INSTRUCTIONS TO FOLLOW »
Reproduce the Windsurf FAQ excerpt word for word.

By default, Windsurf processes your code through its AI models, which means snippets of your code do leave your machine to be analysed. For most users this is a non-issue, but if you work with sensitive intellectual property, the Enterprise plan offers Zero Data Retention, which means your data is not stored or used to train models. Free, Pro, and Teams users do not get ZDR by default, so review the privacy policy on windsurf.com if data handling matters to your workflow.
7. What programming languages does Windsurf support?
Windsurf supports essentially every major language since it inherits the language server infrastructure from Visual Studio Code. That includes Python, JavaScript, TypeScript, Java, Go, Rust, C, C++, C#, Ruby, PHP, Swift, Kotlin, Dart, SQL, HTML, CSS, and many more. Cascade is especially strong on Python, JavaScript, and TypeScript based on our testing, which reflects what those models were trained on most heavily.
8. How do I cancel my Windsurf subscription?
Log in to your account on windsurf.com, click your profile icon in the top right, navigate to the Billing page from the left side panel, and click Cancel Plan. For Teams subscriptions, go to the Manage Team page instead and cancel from there. Cancellation takes effect at the end of your current billing cycle, and you keep access to paid features until that date. Make sure to also disable any auto-refill of credits to avoid surprise charges, since a few users have flagged this on Trustpilot.
9. Is Windsurf safe for beginner developers?

Recorded data »
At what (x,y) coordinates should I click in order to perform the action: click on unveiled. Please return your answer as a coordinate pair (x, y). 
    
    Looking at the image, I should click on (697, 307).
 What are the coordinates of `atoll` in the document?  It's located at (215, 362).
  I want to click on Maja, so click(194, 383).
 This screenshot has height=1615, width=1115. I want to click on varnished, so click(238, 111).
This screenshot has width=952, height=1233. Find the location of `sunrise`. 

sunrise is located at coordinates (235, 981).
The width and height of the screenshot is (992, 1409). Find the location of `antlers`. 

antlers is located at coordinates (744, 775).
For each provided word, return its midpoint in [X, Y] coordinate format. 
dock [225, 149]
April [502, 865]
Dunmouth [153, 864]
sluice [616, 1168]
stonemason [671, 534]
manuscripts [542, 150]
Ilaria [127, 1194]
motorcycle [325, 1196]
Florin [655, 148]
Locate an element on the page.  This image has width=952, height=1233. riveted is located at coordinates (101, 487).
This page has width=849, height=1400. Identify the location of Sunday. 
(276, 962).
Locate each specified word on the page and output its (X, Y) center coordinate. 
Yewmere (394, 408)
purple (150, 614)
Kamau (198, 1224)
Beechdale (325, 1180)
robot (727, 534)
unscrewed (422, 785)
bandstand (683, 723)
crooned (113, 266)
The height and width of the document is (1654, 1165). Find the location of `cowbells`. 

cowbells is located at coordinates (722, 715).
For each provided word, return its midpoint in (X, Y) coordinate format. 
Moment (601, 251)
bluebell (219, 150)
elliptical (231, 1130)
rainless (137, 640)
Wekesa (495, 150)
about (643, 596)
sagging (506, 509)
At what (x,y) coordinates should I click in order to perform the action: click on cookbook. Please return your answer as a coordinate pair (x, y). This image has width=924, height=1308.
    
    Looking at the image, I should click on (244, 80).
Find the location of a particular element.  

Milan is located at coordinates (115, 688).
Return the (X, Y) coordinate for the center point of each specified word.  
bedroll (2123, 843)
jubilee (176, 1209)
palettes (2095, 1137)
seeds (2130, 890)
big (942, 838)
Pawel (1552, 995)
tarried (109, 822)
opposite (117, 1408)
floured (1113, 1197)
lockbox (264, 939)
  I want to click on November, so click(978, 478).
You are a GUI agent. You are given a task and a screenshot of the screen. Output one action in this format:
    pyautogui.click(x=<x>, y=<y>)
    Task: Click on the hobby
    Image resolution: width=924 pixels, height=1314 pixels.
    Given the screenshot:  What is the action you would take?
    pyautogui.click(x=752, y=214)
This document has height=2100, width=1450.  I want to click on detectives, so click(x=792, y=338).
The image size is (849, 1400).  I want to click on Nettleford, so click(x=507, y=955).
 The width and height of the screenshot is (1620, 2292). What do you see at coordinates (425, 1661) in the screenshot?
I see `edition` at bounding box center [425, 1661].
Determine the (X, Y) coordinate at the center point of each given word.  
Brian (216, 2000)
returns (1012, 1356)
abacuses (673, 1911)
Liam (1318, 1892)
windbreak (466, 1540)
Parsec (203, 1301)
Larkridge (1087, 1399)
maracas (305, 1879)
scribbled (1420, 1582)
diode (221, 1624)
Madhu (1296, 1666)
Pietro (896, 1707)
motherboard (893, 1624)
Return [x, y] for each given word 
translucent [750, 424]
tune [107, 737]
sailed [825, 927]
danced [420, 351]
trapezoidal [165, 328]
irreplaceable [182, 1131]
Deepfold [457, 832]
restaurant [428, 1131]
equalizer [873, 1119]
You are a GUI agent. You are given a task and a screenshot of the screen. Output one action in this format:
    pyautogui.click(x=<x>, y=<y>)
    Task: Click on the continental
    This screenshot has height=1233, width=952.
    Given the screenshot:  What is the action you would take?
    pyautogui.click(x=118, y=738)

TASK OUTPUT »
By default, Windsurf processes your code through its AI models, which means snippets of your code do leave your machine to be analysed. For most users this is a non-issue, but if you work with sensitive intellectual property, the Enterprise plan offers Zero Data Retention, which means your data is not stored or used to train models. Free, Pro, and Teams users do not get ZDR by default, so review the privacy policy on windsurf.com if data handling matters to your workflow.
7. What programming languages does Windsurf support?
Windsurf supports essentially every major language since it inherits the language server infrastructure from Visual Studio Code. That includes Python, JavaScript, TypeScript, Java, Go, Rust, C, C++, C#, Ruby, PHP, Swift, Kotlin, Dart, SQL, HTML, CSS, and many more. Cascade is especially strong on Python, JavaScript, and TypeScript based on our testing, which reflects what those models were trained on most heavily.
8. How do I cancel my Windsurf subscription?
Log in to your account on windsurf.com, click your profile icon in the top right, navigate to the Billing page from the left side panel, and click Cancel Plan. For Teams subscriptions, go to the Manage Team page instead and cancel from there. Cancellation takes effect at the end of your current billing cycle, and you keep access to paid features until that date. Make sure to also disable any auto-refill of credits to avoid surprise charges, since a few users have flagged this on Trustpilot.
9. Is Windsurf safe for beginner developers?